A student’s classroom for the year is a home away from home. Students need to feel connected and vulnerable in an effort to fulling engage with the instruction given by the teacher.

Movement

Students and teachers are not meant to sit all day. Each participant in a classroom relies on constant blood flow to maintain the brain’s engagement to learn. Students need to stand, sit or lie on the floor, sit with legs crossed, or walk around the room. Teachers need to do the same. Teachers can incorporate body movement in the lessons by asking students to respond to a question with movement.

Students can work in small cooperative groups sitting around the classroom using lap desks or clipboards to complete assignments. Teachers can provide listening devices to students and take a walk outside or around the school building while listening to an informational podcast. Students can play charades to practice learning vocabulary definitions. Teachers can fill a classroom with flexible seating that best suits the needs of students needing a seat to help create engagement.

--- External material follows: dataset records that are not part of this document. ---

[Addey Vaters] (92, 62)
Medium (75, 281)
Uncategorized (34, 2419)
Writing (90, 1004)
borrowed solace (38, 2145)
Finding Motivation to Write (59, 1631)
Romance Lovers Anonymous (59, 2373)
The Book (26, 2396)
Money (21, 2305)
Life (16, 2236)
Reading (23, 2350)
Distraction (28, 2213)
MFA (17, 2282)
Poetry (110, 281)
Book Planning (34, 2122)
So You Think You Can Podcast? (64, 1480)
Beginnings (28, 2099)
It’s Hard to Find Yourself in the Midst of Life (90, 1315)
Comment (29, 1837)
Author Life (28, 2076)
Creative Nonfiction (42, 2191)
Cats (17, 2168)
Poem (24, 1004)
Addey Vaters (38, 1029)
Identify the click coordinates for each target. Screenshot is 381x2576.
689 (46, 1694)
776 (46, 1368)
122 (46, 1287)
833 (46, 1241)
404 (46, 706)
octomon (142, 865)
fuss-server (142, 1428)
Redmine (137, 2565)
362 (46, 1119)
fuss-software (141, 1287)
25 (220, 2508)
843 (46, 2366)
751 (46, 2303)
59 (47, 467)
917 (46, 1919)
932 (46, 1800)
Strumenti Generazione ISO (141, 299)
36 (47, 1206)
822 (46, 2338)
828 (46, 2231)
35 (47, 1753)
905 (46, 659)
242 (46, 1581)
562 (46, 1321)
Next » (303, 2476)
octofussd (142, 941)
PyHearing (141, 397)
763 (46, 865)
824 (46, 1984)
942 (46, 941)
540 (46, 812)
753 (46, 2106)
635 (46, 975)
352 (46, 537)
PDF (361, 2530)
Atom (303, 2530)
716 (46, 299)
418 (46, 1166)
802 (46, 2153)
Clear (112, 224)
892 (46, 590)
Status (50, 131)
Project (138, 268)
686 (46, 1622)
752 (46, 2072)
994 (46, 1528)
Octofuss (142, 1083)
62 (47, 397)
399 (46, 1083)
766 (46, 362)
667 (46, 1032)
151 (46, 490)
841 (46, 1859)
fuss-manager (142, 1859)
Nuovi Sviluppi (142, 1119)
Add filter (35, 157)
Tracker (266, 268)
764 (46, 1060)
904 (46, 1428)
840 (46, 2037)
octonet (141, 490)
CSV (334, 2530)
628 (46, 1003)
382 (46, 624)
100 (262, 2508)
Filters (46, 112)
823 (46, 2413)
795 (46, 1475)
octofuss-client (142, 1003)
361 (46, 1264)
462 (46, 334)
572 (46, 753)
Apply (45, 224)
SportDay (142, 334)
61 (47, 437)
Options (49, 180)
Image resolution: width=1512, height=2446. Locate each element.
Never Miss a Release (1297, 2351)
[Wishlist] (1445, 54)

It is important for teachers to travel around the classroom to engage with students, check on progress, redirect learning when needed, and model the importance of active learning. 

Technology

Today’s smart phone or tablet technology can distract a student’s engagement. A teacher can capitalize on students’ interest and knowledge of technology by providing a moderate and appropriate amount of technology into a lesson. The student’s knowledge of technology gives a sense of independence and motivation to create a product. Project-based learning added technology to a list of tools and options for a student to select from when engineering a plan to solve a problem. Many STEM curriculums use technology to engage students in the critical thinking process.

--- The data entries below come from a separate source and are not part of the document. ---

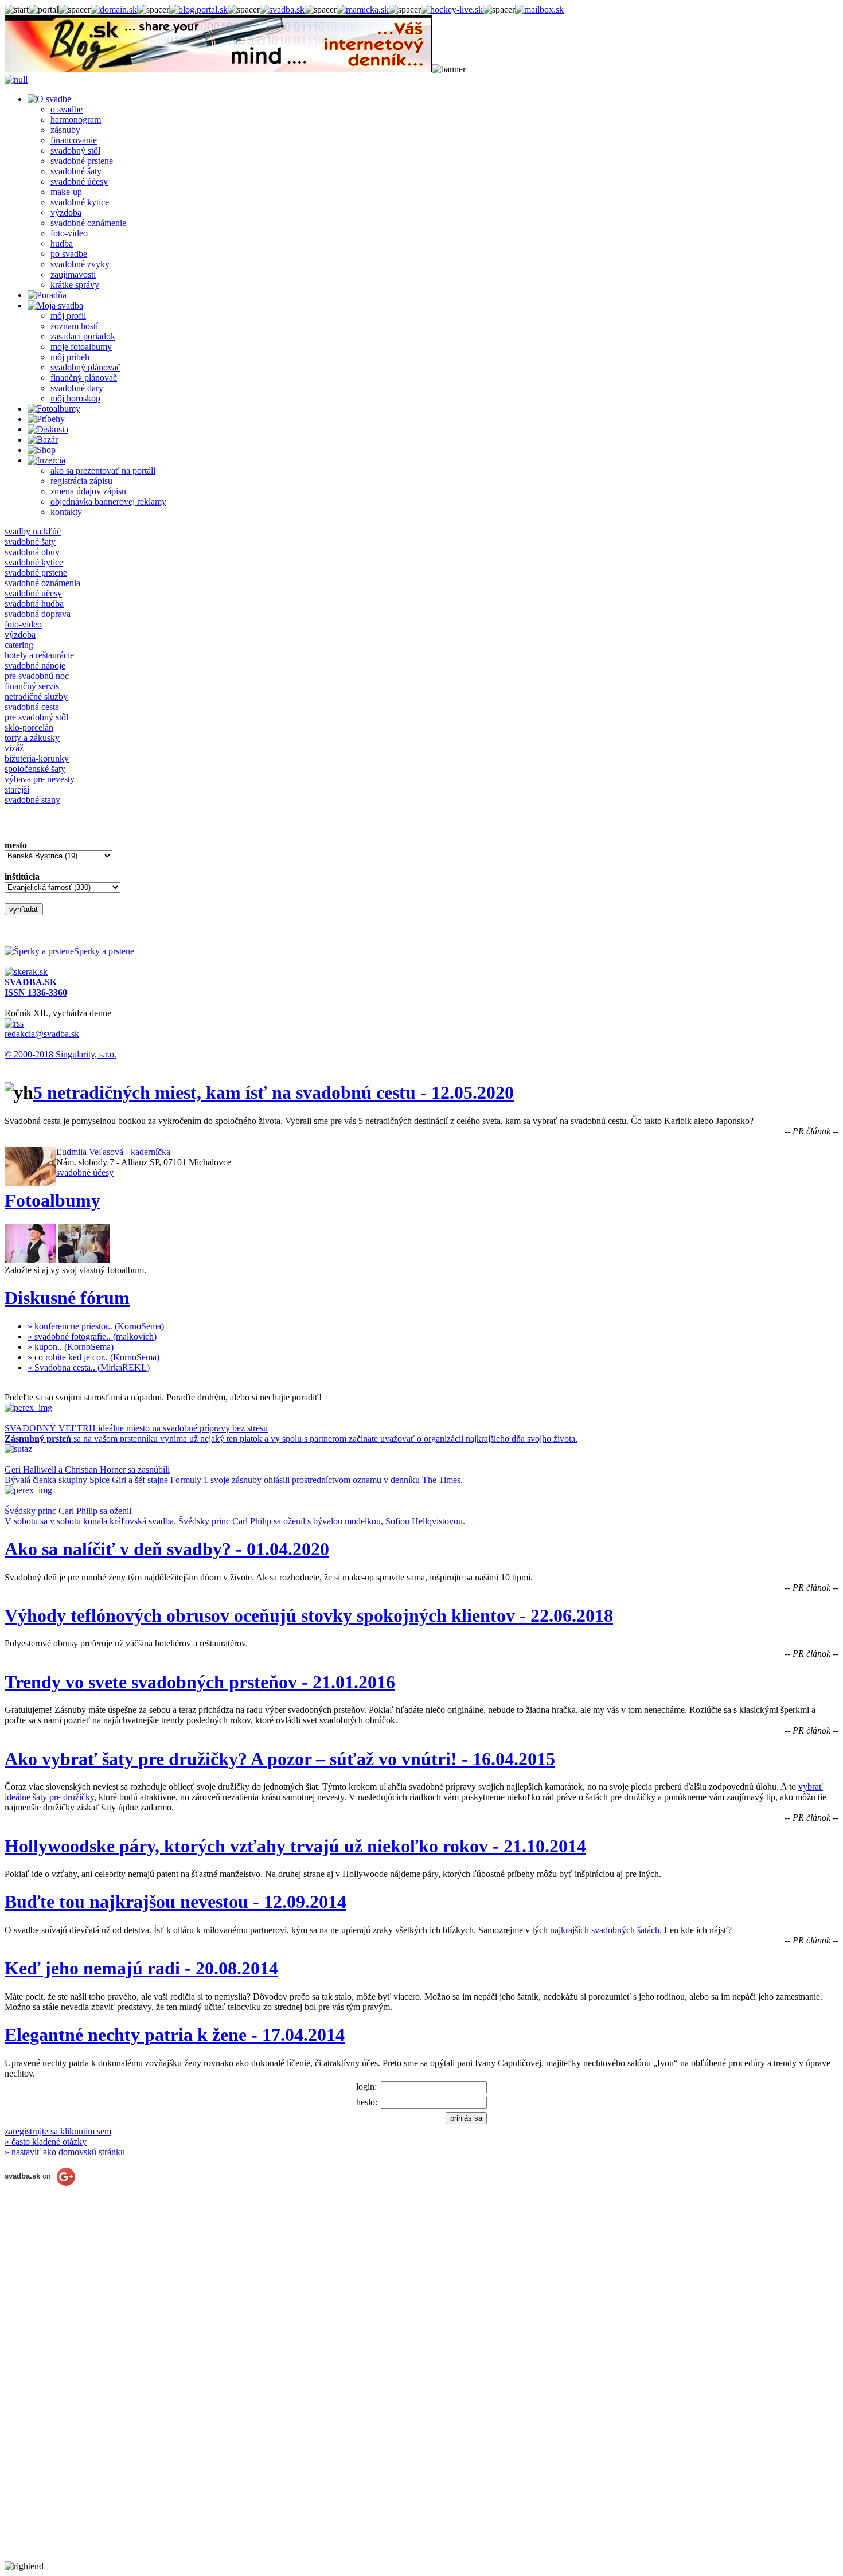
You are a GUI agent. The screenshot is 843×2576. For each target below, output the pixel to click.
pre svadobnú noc (37, 676)
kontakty (66, 512)
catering (19, 645)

Teachers do not need to know everything about the technology used by students. An important aspect of technology is the ability of a student to experience something new such as writing a blog, designing a webpage, coding, or using a green screen to create a project. Teachers that are experts on a certain type of technology do command a level of respect and engagement from a student. A student may admire a teacher’s technology expertise lending an opportunity for a relationship to develop between student and teacher. Most students are eager to learn by using technology and therefore making the lesson more engaging.

Entertainment

Flashy images in video games or cartoons attract a student’s attention; how can a teacher compete? Teachers must be creative and open to teach “out of the box.” Teachers can dress up as a character from a book, historical figure, or a character a student can learn from, maybe a “Rock Star” math teacher with a catchy tune about long division steps. Teachers do not have to dress up alone; students can join in as well. Book reports and research papers come alive when students dress up as the book character or figure researched. Students share the knowledge about the person portrayed while dressed as the person.

Teachers can assign a group of students to perform a skit to present the knowledge learned, and it can be adapted to any subject, even math. Another option for presentations can be creating a podcast for other students to listen to or students reciting poetry in front of peers. Students enjoy making videos and presenting the video production. Entertainment engages a student’s attention and opens the mind to creativity.

Questions

Teachers ask questions to gauge the class’s understanding during a lesson. At times students feel “on the spot” or unprepared to answer the question. Teachers can change this process by having students write down questions and “turn and talk” to other classmates to generate discussions about the topic. Allowing time to talk freely with peers encourages engagement for lessons.

In an effort to create student engagement during instruction and assess the knowledge students are gaining from the lesson, teachers must ask questions. A fun idea for teachers gathering knowledge from students with asking questions is to give all students dry erase boards to record answers and hold over head for the teacher to check. Teachers can also use exit tickets to measure the knowledge students have retained and can apply after the lesson is taught.

Student engagement is obvious curiosity, zealous interest, or optimum passion expressed by students while learning in the classroom.